Centenary recording of Ulysses to be read by Eddie Izzard, Margaret Atwood and others | James Joyce


One hundred years ago, in February 1922, Sylvia Beach, owner of the Parisian bookstore Shakespeare and Company, published James Joyce’s Ulysses for the first time, in full. Now, to mark the seminal novel’s centenary of publication, the publisher and bookseller she ran is set to release a set recording of her full text, featuring major names from Eddie Izzard to Margaret Atwood.

Over 100 writers, artists, comedians and musicians gather to read a section of Ulysses for Shakespeare and Company, including Will Self, Jeanette Winterson, Ben Okri and Meena Kandasamy. The recordings will be released as a free podcast, beginning February 2 and ending June 16, the date also known as Bloomsday in honor of the day in 1904 when Leopold Bloom wandered the streets of Odysseus.

“We thought we had to do something to mark the occasion,” said Shakespeare and Company literary director Adam Biles. “Normally our instinct for something like this would be to have a big party on the day, but due to Covid restrictions and the difficulties the bookstore has been through for the past few years, we had the idea of ​​bringing people to record the readings. It sort of wound up from there until a full-length, unabridged version of Ulysses is published – it’s never going to reach Joyce’s level of ambition with the book, but it’s something very ambitious things to do for us.

Authors and artists were eager to sign up for the project, Biles said. Self will be the first reader – “He’s a great interpreter, and also a great torchbearer of modernism,” Biles said – followed by Winterson. Izzard tackles the famous first part of Calypso: “Mr. Leopold Bloom ate with delight the internal organs of beasts and poultry. He liked thick giblet soup, gizzards with hazelnuts, stuffed roast heart, fried slices of liver in a crust, fried chicken coop eggs.

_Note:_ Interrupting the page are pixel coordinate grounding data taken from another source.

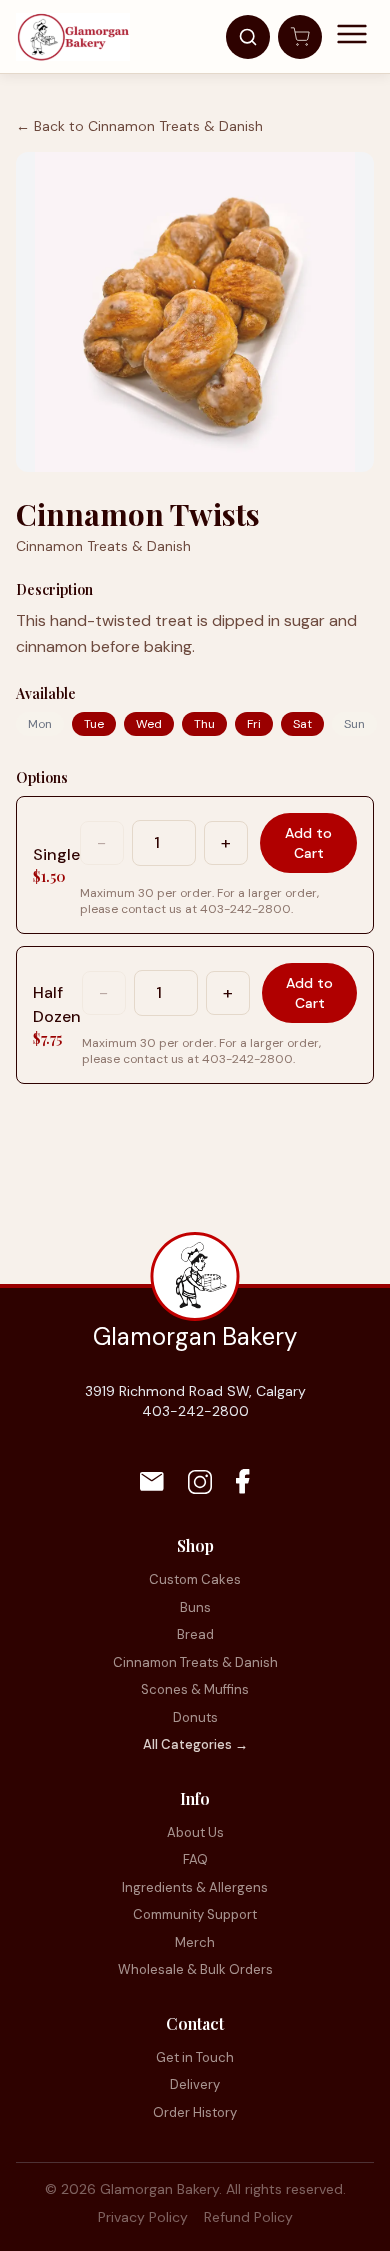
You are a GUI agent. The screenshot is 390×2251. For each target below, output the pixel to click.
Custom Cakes (195, 1579)
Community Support (195, 1914)
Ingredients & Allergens (195, 1887)
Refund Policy (248, 2217)
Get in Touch (195, 2057)
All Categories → (195, 1744)
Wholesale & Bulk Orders (195, 1969)
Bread (195, 1634)
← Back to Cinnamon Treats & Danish (139, 126)
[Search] (248, 37)
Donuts (195, 1717)
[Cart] (300, 37)
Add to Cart (308, 843)
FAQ (195, 1859)
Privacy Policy (143, 2217)
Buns (195, 1607)
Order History (195, 2112)
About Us (195, 1832)
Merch (195, 1942)
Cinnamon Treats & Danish (195, 1662)
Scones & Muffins (195, 1689)
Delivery (195, 2084)
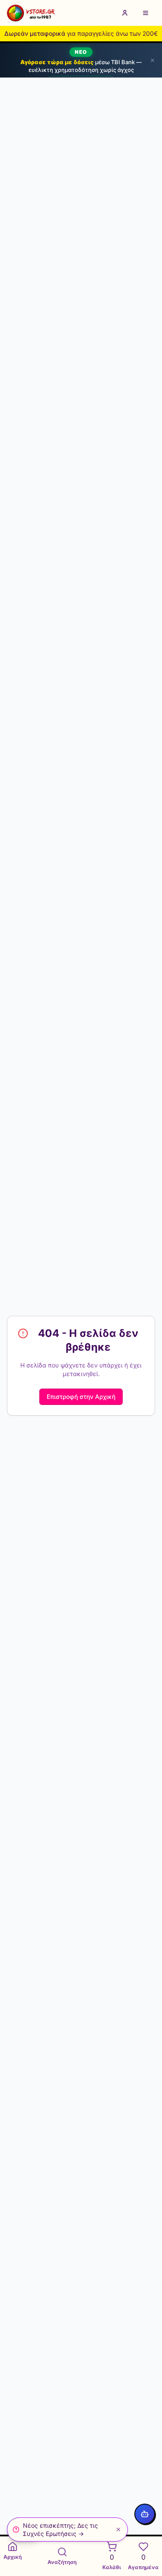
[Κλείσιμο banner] (152, 60)
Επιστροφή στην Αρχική (81, 1396)
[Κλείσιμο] (118, 2529)
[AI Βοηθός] (144, 2514)
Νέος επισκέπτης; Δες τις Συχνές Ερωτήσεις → (60, 2529)
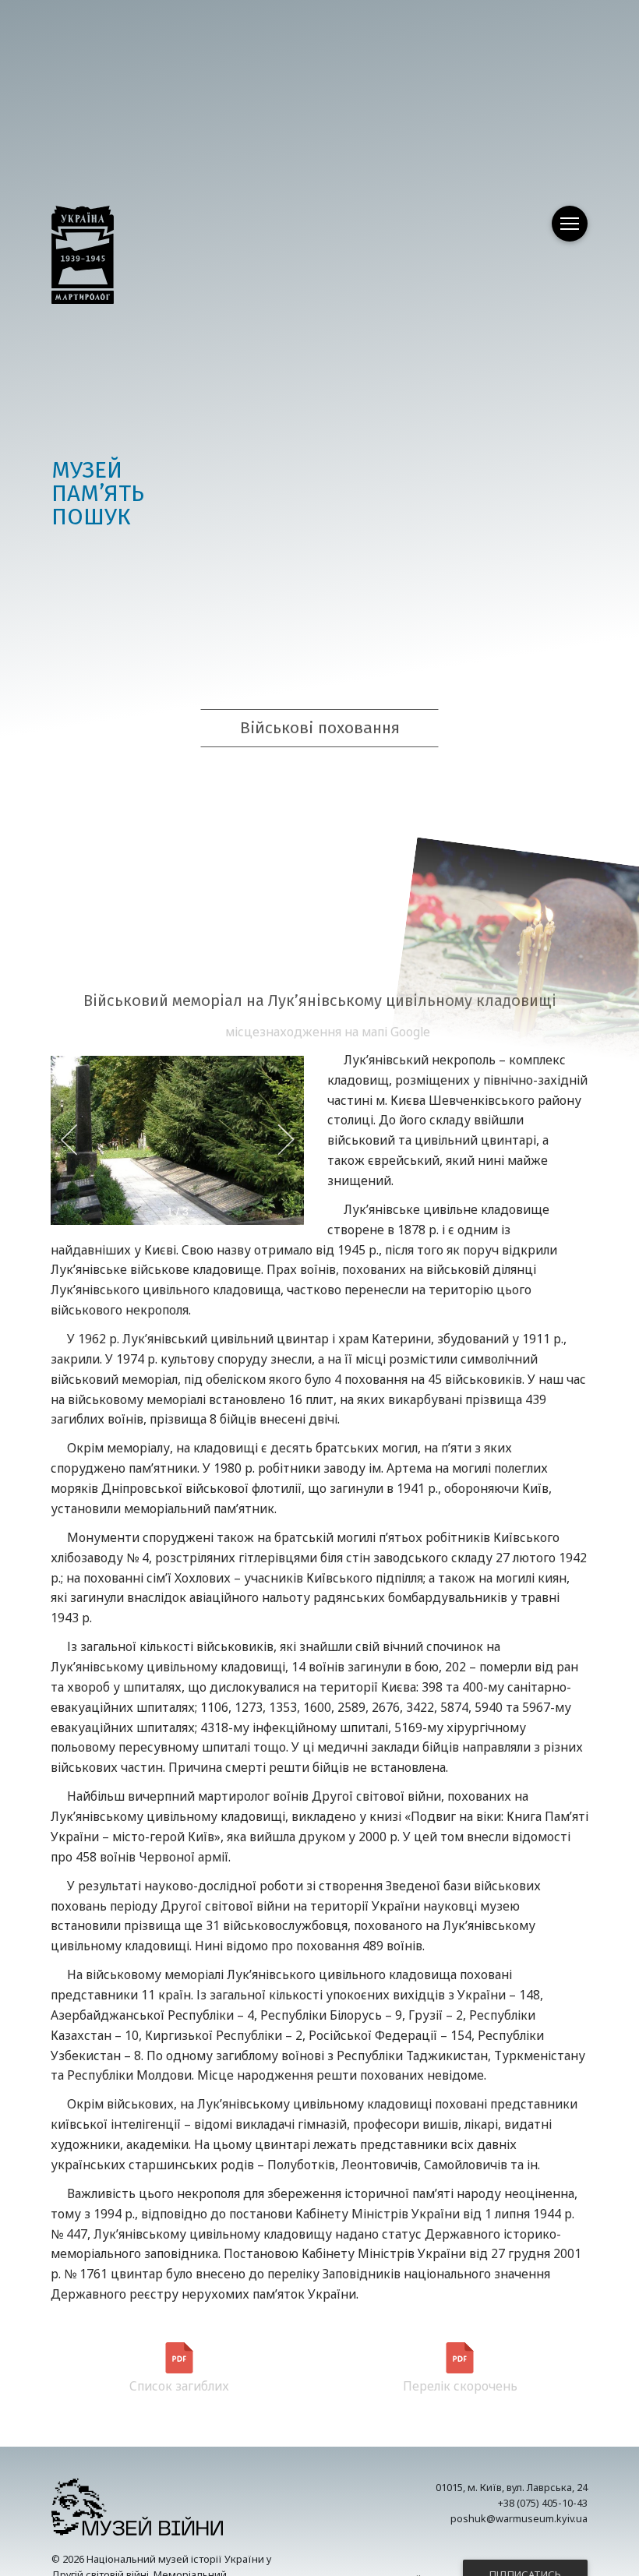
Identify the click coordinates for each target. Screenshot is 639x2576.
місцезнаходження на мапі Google (327, 1031)
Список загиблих (179, 2385)
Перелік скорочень (460, 2385)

Above all, he liked grilled mutton kidneys which gave his palate a fine flavor of slightly perfumed urine.

Molly Bloom’s soliloquy will be read by multiple voices, including Atwood and Deborah Levy, Biles said. “It’s going to be very polyphonic.”

The readings will be accompanied by a 10-episode “Bloomcast”, hosted by Biles and meant to be an introduction for those new to Ulysses. “So many people have started and left Ulysses, and it’s a very difficult book in many ways. But it’s also a book that really pays off for the investment you make in it. It’s hard work. But it’s It’s also an incredibly emotionally powerful book, it’s definitely one of the most intense literary experiences there is,” Biles said. “And having this diverse cast of people with different accents, with different ways of reading , means each section is going to take on its own character and hopefully keep people interested and focused between February and June.”

Readers will use text from a new edition of Ulysses, published by Penguin Classics to mark the centenary. The novel will also be celebrated at the Hay festival with a series of debates and live performances between May 26 and June 5. And Shakespeare and Company isn’t the only organization to mark the centenary with a recording: Thornwillow Press has engaged readers, including Stephen Fry and Salman Rushdie, for a video and audio podcast reading of Ulysses. The weekly episodes will peak on Bloomsday, when readers can watch or listen to 300 readers, over 30 episodes, reading Ulysses.